WHAT THE TASK ASKS — The required output is the lines below from the line containing "[Facebook] (1199, 28)" to the line containing "Somaliland, Denmark Discuss", inclusive, retyped exactly. No other lines belong in it.

AVAILABLE RECORDS —
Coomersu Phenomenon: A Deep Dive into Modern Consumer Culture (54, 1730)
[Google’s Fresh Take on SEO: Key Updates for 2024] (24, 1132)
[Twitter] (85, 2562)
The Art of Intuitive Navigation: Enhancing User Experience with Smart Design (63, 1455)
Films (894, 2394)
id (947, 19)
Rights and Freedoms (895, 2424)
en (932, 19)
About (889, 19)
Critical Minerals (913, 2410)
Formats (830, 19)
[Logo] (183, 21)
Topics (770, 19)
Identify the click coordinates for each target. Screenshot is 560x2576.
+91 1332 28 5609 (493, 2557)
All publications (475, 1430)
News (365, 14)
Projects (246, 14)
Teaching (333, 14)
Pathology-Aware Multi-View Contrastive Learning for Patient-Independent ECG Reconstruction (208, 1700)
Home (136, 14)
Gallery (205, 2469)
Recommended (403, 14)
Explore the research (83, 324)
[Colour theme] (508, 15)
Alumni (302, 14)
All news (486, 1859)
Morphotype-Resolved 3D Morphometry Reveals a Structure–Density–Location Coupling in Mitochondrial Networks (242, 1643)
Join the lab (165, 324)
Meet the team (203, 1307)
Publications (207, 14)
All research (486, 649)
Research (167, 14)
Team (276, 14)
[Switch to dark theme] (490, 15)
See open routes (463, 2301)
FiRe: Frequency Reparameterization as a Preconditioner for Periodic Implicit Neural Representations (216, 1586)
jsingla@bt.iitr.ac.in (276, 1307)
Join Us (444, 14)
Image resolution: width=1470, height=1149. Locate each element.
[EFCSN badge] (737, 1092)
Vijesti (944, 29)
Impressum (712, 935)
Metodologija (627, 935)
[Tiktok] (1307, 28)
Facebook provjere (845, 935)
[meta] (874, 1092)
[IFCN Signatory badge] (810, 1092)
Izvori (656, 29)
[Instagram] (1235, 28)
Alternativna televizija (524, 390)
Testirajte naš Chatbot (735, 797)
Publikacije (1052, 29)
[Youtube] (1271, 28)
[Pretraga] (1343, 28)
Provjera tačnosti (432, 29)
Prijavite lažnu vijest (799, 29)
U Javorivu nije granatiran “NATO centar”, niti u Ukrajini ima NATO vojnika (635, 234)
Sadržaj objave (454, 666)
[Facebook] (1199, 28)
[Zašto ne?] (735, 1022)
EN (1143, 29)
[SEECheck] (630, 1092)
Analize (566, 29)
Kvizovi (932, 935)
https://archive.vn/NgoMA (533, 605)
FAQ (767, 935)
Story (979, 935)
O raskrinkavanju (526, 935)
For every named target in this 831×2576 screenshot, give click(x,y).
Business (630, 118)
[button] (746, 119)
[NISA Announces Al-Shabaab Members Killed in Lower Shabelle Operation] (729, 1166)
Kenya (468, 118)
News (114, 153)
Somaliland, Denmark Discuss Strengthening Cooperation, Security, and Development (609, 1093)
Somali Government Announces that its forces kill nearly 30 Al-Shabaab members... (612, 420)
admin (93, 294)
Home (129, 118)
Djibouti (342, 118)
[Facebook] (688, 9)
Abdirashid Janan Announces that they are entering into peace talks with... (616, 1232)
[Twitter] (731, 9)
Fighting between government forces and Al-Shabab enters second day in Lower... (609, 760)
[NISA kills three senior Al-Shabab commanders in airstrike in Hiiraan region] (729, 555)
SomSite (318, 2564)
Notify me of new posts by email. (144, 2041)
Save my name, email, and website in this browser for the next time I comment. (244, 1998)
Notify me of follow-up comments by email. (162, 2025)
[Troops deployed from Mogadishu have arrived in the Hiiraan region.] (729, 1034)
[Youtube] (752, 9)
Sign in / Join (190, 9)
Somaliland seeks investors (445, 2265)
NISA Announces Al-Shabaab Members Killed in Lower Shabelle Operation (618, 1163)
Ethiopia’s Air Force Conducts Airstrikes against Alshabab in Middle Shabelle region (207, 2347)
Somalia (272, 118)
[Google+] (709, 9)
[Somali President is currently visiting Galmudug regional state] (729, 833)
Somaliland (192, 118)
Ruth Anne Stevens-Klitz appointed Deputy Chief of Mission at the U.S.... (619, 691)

RESULT FOR THIS EXERCISE —
[Facebook] (1199, 28)
[Zašto ne?] (735, 1022)
EN (1143, 29)
[SEECheck] (630, 1092)
Analize (566, 29)
Kvizovi (932, 935)
https://archive.vn/NgoMA (533, 605)
FAQ (767, 935)
Story (979, 935)
O raskrinkavanju (526, 935)
For every named target in this 831×2576 screenshot, give click(x,y).
Business (630, 118)
[button] (746, 119)
[NISA Announces Al-Shabaab Members Killed in Lower Shabelle Operation] (729, 1166)
Kenya (468, 118)
News (114, 153)
Somaliland, Denmark Discuss Strengthening Cooperation, Security, and Development (609, 1093)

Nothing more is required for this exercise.